What to produce =>
Give back exactly the line containing "Expand the Repeat options section" and all that follow it in the data below, with the pictures left out.

Stored records =>
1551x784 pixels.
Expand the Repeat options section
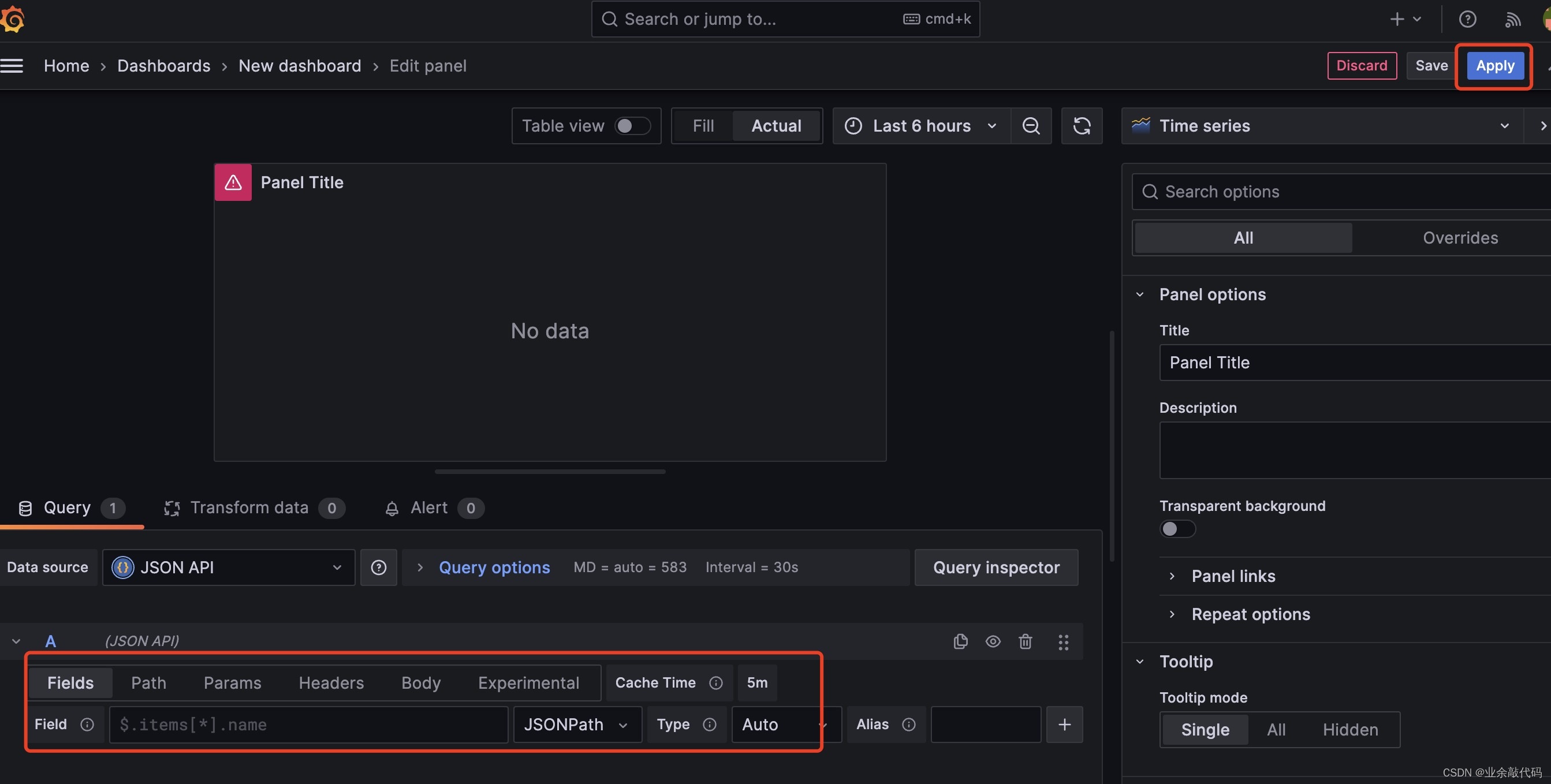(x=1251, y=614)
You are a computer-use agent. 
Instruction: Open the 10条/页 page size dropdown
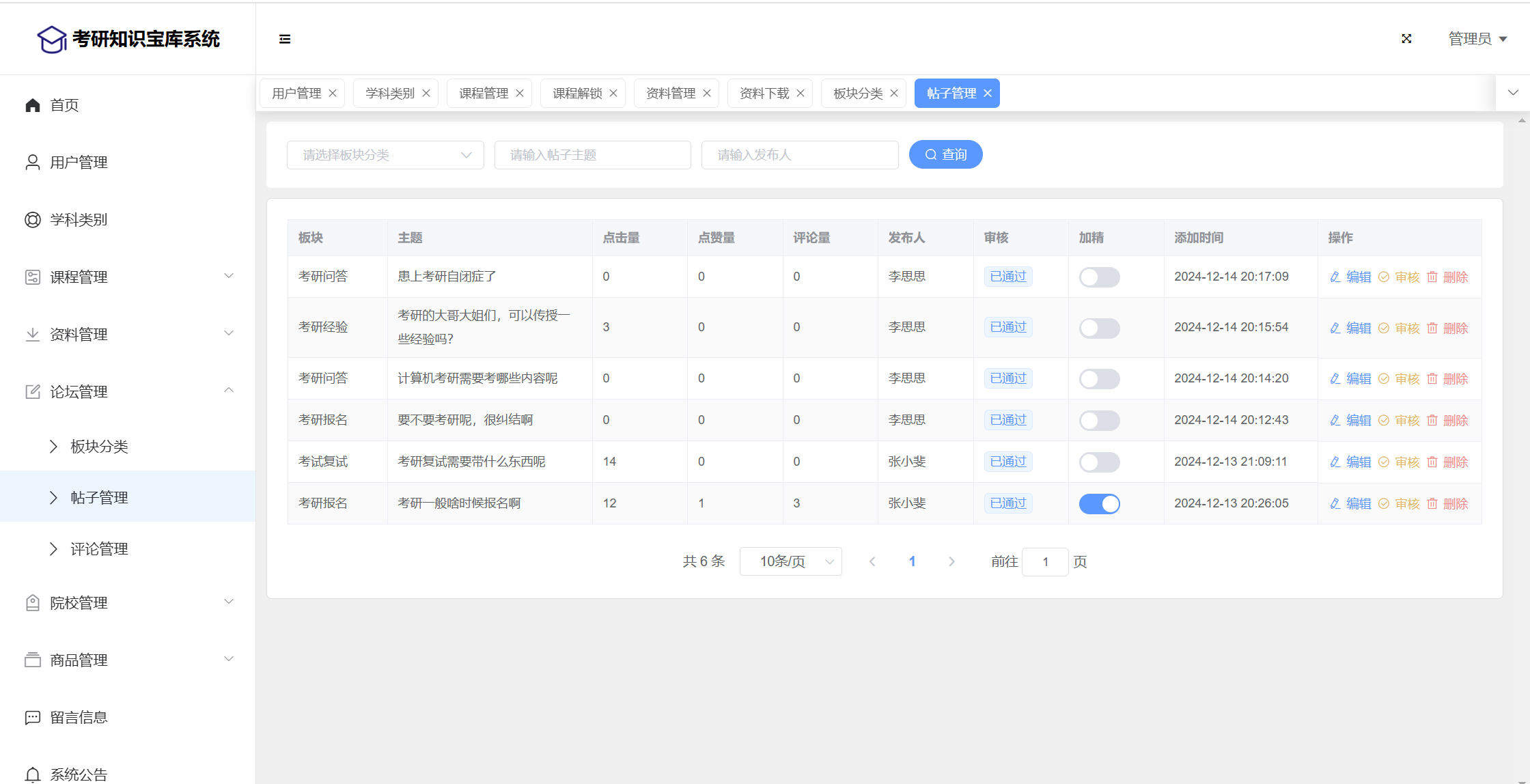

Solution to this exercise =>
Expand the Repeat options section
(x=1251, y=614)
You are a computer-use agent. 
Instruction: Open the 10条/页 page size dropdown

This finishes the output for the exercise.